パナソニックHDがマルチモーダルAIの生成速度を倍増、拡散モデルの適用で:人工知能ニュース(2/2 ページ)
パナソニックHDは、拡散モデルを応用し、従来比約2倍の生成速度を実現したマルチモーダルAI「LaViDa」を開発。従来の自己回帰型LLMが抱える生成遅延や全体制御の弱さを、独自の高速化技術で克服した。
生成速度2倍と高精度を両立、現場の「非構造化データ」活用へ
LaViDaの評価実験では、自然画像に関する質問応答に加え、数学やチャートなどが含まれるドキュメントの内容理解など、複数のデータセットを用いて検証を行った。その結果、同規模の学習データ量を用いた場合、LaViDaはいずれのタスクでも自己回帰モデルを用いたAIモデルを上回る性能を示した。
また、1回のトークン生成数を調整することで、速度と精度のトレードオフを実現。LaViDaは自己回帰モデルを用いる場合よりもCIDEr(生成されたテキストの品質を評価する指標の1つ)を4.1ポイント改善しつつ、約2倍となる生成の高速化を達成した。また、文章を包括的に判断しながら生成できる拡散モデルを使うことで、軽量なことを特徴とするJSON形式をはじめ特定のフォーマットに合わせて生成できるようになった。
AIエージェントの活用を加速
パナソニックグループでは現在、AIを活用したビジネス変革「Panasonic Go」を推進しており、2035年までにAI活用事業をグループの売り上げ全体の約30%へ拡大することを目指している。同社はその一環として、AI活用を標準フェーズから、自社データを用いた「特化型・カスタマイズフェーズ」へと移行させている。

◆ **データ**:
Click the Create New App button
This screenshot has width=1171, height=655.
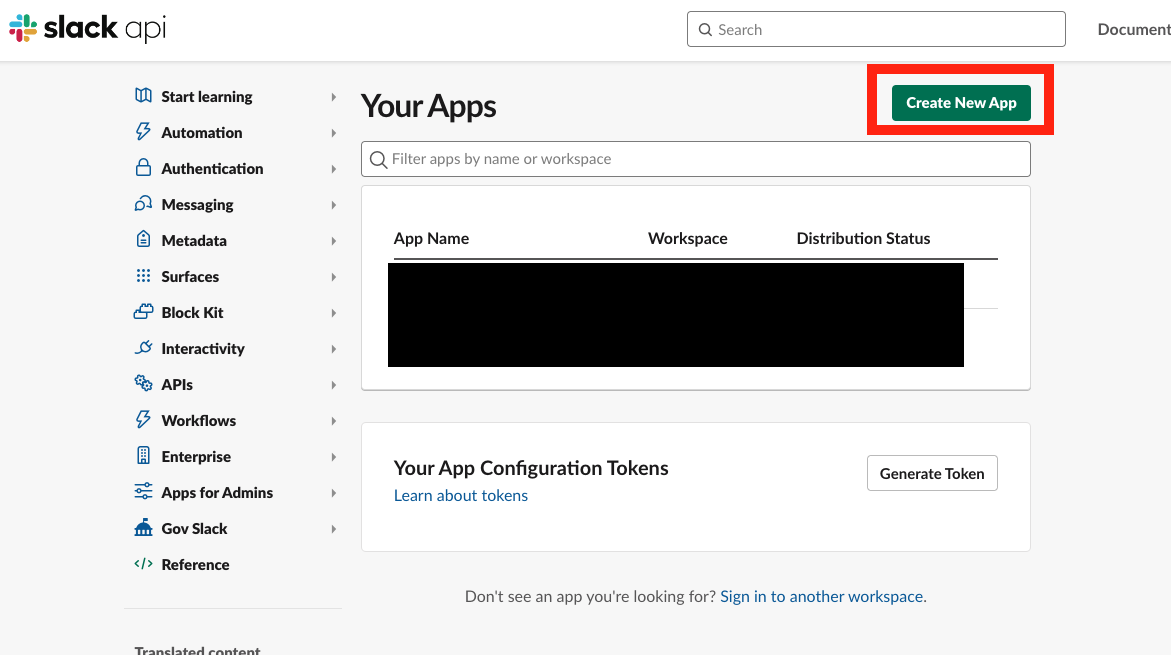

◆ **課題内容**: パナソニックHDのマルチモーダルAIに関する記事にある次の一文を英語に訳すと、どうなりますか。「パナソニックグループでは現在、AIを活用したビジネス変革「Panasonic Go」を推進しており、2035年までにAI活用事業をグループの売り上げ全体の約30%へ拡大することを目指している。」

◆ **解答**: The Panasonic Group is currently promoting "Panasonic Go," a business transformation that makes use of AI, and aims to expand its AI-driven businesses to about 30% of the group's total sales by 2035.